Input Block Start

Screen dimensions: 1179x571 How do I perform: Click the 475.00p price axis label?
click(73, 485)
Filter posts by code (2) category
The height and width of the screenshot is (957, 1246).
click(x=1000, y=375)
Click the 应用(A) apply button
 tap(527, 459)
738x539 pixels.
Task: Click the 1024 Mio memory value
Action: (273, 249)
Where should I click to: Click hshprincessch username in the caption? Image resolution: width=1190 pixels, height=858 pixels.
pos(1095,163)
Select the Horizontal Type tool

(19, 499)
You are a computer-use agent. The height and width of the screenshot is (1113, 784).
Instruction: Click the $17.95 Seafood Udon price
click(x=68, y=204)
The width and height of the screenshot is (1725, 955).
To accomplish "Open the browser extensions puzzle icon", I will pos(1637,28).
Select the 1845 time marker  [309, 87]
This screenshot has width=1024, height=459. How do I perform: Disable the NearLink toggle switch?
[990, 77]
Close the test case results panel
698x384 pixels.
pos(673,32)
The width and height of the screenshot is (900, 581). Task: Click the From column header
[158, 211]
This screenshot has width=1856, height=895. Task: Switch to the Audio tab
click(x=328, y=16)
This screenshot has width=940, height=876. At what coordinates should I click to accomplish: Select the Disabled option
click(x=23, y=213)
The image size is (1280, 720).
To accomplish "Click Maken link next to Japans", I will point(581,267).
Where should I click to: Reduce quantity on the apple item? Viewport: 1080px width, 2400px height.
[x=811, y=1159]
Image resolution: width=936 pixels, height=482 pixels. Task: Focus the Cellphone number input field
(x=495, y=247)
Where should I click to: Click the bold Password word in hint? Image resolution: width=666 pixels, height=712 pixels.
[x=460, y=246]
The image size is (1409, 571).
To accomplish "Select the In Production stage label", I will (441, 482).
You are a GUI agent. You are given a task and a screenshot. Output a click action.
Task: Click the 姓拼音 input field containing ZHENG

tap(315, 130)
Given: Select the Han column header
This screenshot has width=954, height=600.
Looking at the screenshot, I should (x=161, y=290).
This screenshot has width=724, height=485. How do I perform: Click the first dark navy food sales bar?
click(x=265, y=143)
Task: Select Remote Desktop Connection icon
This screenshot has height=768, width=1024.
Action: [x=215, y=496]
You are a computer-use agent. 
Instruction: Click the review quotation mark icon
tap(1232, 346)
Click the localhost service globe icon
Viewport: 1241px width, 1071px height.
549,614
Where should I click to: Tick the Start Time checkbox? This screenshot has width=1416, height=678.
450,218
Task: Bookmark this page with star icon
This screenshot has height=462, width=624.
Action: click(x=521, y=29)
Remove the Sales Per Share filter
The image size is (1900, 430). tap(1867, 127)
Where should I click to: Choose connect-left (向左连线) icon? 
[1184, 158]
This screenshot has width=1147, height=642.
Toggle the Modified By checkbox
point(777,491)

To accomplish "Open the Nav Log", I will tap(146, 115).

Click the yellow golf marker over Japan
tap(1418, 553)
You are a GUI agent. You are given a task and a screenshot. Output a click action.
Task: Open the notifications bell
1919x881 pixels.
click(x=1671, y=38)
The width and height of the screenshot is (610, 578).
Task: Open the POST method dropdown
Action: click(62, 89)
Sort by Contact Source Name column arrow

Input Block End

To do
Across the records above, count the lines holding "will" and reply with that number alone.

Written answer
4